- PROBLEM REQUIREMENTS: Collect each line of the items below that contains the string "field", treating uppercase and lowercase letters as different.

[Entries from a dataset]
◆ ◆ ◆ ◆ ◆ ◆ ◆

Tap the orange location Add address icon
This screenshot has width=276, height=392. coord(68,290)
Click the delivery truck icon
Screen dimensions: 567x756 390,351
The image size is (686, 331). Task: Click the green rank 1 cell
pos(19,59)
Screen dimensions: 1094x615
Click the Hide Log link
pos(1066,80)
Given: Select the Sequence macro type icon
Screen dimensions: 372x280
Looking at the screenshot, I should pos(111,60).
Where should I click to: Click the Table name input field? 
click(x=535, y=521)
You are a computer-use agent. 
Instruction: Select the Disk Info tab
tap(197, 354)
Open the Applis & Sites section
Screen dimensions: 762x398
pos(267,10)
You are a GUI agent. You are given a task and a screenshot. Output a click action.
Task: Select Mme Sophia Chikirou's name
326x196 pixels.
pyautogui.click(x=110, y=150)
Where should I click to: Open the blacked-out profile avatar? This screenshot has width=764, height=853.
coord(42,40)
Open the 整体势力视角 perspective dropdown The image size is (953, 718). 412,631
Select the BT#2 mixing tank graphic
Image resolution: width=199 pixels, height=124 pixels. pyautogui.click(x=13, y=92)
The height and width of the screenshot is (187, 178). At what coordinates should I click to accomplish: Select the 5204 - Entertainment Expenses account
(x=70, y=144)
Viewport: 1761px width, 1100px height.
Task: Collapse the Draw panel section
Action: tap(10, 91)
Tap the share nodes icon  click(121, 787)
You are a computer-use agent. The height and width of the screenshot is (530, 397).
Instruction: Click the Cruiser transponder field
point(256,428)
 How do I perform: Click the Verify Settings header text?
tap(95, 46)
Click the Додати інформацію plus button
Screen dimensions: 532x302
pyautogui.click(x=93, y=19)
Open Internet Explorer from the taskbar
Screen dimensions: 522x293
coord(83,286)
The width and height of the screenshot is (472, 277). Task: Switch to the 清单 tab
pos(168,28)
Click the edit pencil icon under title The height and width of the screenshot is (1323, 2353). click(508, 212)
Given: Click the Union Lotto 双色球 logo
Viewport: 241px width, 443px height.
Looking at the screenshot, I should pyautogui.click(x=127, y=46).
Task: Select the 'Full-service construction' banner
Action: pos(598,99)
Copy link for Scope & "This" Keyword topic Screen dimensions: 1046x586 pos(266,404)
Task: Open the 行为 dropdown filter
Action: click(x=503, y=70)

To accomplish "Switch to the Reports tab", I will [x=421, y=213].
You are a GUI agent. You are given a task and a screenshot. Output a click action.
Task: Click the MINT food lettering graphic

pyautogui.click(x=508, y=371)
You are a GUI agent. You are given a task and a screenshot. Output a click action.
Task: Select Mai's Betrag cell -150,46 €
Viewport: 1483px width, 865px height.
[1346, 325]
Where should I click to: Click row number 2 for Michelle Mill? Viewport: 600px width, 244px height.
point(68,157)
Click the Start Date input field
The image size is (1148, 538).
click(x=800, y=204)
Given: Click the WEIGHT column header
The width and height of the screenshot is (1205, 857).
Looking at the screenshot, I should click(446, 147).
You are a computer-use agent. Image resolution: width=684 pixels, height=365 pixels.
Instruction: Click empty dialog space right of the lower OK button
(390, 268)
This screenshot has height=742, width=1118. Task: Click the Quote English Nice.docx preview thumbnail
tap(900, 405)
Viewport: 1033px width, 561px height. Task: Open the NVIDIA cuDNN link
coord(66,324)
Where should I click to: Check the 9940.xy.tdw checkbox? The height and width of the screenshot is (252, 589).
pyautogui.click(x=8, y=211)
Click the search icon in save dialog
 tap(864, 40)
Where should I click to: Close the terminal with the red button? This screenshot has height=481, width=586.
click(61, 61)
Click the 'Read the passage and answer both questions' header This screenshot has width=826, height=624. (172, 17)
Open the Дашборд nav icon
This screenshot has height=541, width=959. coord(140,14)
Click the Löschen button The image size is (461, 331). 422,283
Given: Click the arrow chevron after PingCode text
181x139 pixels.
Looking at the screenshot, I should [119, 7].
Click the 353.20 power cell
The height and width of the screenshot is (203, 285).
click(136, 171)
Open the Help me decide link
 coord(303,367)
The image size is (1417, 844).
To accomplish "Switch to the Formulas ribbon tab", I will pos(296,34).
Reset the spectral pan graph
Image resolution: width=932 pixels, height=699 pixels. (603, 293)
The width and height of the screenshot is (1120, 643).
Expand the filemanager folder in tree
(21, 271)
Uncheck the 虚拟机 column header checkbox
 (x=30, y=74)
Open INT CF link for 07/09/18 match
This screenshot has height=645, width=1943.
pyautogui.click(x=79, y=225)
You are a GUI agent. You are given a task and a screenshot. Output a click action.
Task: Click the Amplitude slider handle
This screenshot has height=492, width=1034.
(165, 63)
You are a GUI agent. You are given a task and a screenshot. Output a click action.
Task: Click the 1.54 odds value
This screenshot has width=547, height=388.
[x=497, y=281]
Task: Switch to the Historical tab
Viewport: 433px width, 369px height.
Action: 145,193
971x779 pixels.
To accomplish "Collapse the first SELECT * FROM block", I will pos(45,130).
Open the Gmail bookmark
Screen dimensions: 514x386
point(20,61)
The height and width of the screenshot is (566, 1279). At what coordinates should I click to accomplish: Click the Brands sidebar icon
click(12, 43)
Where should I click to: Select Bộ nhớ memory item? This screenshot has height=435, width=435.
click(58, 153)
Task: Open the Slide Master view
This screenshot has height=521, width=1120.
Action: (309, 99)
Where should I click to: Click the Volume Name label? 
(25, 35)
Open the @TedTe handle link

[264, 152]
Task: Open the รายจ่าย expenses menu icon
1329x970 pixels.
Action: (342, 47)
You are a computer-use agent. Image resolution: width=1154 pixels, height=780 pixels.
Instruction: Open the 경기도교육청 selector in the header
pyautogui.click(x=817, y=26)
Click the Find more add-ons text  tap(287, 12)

◆ ◆ ◆ ◆ ◆ ◆ ◆

- PROBLEM SOLUTION:
Where should I click to: Click the Table name input field? 
Instruction: Click the Cruiser transponder field
Click the Start Date input field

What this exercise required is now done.